→ YOUR OBJECTIVE: Write out the data below exactly, from its first line to the line containing "Task: Click the gray neutral header swatch", that line included.

→ SUPPLIED INFORMATION:
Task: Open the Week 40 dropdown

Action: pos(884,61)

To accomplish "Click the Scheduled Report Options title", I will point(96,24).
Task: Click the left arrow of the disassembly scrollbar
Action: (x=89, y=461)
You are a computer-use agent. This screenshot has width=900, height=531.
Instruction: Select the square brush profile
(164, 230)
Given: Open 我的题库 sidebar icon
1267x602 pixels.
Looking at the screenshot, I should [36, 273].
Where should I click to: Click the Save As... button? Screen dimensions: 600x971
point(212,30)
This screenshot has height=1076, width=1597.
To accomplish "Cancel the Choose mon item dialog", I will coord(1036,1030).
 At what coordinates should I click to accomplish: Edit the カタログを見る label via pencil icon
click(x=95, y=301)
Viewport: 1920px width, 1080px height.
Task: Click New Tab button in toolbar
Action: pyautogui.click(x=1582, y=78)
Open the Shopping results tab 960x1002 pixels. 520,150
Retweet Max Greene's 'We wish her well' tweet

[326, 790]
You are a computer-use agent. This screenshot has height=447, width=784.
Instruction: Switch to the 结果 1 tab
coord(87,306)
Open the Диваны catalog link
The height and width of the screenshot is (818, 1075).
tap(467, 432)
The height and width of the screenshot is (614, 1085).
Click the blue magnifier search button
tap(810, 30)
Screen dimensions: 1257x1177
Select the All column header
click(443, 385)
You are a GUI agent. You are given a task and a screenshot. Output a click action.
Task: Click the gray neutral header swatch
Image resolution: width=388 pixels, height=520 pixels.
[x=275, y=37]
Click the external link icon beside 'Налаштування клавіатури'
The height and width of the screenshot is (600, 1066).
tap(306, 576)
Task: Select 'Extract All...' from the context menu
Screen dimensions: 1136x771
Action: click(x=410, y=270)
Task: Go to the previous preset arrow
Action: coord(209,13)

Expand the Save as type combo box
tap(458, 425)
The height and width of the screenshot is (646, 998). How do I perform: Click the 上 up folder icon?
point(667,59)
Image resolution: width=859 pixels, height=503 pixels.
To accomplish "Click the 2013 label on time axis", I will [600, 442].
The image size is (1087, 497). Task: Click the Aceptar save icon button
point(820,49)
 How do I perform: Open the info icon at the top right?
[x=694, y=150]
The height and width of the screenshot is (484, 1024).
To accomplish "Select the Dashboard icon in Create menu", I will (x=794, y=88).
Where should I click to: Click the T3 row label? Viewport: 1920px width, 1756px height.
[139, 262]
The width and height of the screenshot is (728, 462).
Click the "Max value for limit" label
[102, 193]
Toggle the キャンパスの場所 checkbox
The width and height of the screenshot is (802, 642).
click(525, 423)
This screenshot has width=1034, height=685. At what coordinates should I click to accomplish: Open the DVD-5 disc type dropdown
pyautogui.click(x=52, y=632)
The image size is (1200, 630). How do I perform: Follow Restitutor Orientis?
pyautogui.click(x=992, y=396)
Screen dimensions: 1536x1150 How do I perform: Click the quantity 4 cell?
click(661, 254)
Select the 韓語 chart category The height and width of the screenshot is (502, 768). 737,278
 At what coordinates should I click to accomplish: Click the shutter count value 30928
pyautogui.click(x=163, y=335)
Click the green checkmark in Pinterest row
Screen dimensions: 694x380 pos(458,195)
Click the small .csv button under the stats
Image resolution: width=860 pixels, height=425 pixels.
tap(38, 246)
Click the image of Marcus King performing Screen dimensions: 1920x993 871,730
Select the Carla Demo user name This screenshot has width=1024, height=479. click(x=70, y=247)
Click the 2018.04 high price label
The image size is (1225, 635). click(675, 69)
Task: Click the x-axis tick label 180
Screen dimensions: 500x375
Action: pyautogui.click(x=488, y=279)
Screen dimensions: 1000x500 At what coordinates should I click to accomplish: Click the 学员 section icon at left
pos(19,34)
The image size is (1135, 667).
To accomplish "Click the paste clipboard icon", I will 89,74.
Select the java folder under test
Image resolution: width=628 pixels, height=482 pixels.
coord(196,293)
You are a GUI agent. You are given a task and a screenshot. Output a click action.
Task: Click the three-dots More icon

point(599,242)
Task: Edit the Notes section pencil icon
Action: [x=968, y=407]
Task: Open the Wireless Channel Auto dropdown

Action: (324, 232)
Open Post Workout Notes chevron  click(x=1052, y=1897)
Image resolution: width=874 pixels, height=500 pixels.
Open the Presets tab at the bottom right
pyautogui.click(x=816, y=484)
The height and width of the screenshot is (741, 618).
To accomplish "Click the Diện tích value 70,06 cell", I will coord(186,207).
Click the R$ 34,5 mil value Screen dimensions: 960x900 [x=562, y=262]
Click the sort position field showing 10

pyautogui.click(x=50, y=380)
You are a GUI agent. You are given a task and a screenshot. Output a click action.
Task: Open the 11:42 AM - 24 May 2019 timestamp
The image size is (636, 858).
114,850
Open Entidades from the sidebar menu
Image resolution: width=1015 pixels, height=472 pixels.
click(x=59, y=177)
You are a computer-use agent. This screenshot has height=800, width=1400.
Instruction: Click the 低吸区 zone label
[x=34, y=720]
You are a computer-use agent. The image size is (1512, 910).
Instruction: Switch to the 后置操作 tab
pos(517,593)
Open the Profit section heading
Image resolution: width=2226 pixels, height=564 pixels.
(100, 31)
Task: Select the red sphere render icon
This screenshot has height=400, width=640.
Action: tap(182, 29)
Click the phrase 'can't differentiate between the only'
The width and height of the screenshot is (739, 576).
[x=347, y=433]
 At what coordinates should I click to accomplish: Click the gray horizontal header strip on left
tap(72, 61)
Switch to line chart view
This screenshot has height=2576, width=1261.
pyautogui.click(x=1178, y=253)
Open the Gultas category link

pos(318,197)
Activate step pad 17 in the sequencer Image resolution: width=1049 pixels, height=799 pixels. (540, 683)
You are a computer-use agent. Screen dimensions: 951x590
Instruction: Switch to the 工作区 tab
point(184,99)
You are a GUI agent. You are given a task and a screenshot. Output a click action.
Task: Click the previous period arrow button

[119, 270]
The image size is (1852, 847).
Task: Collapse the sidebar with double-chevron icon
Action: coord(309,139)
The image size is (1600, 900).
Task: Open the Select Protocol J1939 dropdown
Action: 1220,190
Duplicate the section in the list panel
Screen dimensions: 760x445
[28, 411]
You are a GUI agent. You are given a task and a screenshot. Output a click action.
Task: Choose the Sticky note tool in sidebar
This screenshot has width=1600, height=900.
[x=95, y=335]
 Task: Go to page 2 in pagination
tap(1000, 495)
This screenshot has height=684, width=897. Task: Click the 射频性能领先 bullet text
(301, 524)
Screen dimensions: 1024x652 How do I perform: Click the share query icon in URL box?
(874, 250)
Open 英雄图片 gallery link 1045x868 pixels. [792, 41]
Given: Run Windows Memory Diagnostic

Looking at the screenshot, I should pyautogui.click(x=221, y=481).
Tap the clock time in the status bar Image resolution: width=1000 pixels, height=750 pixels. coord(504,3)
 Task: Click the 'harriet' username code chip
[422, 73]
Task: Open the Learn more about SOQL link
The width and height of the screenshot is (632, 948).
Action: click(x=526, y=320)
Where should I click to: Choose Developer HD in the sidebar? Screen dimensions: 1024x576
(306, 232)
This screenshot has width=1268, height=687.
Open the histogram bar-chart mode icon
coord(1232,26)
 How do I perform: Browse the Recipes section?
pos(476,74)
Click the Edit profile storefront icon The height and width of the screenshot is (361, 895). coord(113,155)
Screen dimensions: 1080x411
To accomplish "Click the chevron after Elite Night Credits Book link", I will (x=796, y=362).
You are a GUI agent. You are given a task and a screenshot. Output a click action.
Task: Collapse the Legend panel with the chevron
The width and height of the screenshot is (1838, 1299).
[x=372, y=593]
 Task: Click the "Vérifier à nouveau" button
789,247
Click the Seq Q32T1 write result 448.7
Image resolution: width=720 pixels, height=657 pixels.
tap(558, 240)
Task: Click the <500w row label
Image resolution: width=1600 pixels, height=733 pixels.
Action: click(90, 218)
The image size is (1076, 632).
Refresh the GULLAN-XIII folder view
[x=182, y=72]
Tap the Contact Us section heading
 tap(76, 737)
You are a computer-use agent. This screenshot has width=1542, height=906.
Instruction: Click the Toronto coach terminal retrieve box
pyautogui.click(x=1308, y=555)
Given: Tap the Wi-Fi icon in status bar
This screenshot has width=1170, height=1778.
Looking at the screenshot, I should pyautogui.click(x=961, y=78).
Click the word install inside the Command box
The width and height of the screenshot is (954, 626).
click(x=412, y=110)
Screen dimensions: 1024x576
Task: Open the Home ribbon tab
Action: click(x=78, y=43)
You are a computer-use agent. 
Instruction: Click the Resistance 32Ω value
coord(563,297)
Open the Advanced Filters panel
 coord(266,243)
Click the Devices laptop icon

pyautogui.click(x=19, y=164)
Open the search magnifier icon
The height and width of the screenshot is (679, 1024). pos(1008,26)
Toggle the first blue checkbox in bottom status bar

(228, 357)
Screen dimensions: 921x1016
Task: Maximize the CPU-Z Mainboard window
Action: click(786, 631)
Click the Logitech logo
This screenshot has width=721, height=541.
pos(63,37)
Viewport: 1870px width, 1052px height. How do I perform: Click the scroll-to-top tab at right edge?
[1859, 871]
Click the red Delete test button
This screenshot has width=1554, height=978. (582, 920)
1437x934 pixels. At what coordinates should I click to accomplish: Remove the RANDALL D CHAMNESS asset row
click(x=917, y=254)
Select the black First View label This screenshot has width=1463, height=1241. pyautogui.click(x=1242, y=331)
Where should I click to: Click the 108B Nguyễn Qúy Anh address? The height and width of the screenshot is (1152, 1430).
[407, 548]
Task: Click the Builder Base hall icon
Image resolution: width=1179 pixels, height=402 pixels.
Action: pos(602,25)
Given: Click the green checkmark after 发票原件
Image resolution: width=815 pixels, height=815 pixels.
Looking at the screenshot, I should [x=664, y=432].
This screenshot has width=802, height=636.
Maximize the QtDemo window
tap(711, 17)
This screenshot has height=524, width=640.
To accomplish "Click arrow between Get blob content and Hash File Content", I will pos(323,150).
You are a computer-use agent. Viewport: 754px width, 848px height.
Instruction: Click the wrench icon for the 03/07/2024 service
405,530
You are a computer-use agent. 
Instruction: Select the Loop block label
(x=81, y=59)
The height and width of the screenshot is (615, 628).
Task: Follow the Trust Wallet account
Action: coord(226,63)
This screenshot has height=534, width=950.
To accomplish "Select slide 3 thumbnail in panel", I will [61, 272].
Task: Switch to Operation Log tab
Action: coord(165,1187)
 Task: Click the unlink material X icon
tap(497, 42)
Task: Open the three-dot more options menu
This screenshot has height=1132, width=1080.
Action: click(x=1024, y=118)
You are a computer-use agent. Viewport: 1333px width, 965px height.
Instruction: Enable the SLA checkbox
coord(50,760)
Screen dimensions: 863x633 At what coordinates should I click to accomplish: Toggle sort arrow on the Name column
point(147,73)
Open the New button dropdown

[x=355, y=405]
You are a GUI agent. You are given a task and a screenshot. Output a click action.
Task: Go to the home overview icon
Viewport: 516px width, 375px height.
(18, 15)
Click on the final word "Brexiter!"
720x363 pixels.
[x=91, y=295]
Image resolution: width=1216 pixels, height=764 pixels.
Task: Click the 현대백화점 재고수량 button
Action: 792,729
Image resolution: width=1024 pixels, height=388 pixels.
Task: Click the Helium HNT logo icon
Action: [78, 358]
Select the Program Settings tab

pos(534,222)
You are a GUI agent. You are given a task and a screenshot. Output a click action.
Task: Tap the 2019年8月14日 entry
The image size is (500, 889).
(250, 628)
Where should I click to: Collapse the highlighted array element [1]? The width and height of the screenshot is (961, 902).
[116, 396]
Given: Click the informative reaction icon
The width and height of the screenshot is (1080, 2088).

→ TASK OUTPUT:
Task: Open the Week 40 dropdown

Action: pos(884,61)

To accomplish "Click the Scheduled Report Options title", I will point(96,24).
Task: Click the left arrow of the disassembly scrollbar
Action: (x=89, y=461)
You are a computer-use agent. This screenshot has width=900, height=531.
Instruction: Select the square brush profile
(164, 230)
Given: Open 我的题库 sidebar icon
1267x602 pixels.
Looking at the screenshot, I should [36, 273].
Where should I click to: Click the Save As... button? Screen dimensions: 600x971
point(212,30)
This screenshot has height=1076, width=1597.
To accomplish "Cancel the Choose mon item dialog", I will coord(1036,1030).
 At what coordinates should I click to accomplish: Edit the カタログを見る label via pencil icon
click(x=95, y=301)
Viewport: 1920px width, 1080px height.
Task: Click New Tab button in toolbar
Action: pyautogui.click(x=1582, y=78)
Open the Shopping results tab 960x1002 pixels. 520,150
Retweet Max Greene's 'We wish her well' tweet

[326, 790]
You are a computer-use agent. This screenshot has height=447, width=784.
Instruction: Switch to the 结果 1 tab
coord(87,306)
Open the Диваны catalog link
The height and width of the screenshot is (818, 1075).
tap(467, 432)
The height and width of the screenshot is (614, 1085).
Click the blue magnifier search button
tap(810, 30)
Screen dimensions: 1257x1177
Select the All column header
click(443, 385)
You are a GUI agent. You are given a task and a screenshot. Output a click action.
Task: Click the gray neutral header swatch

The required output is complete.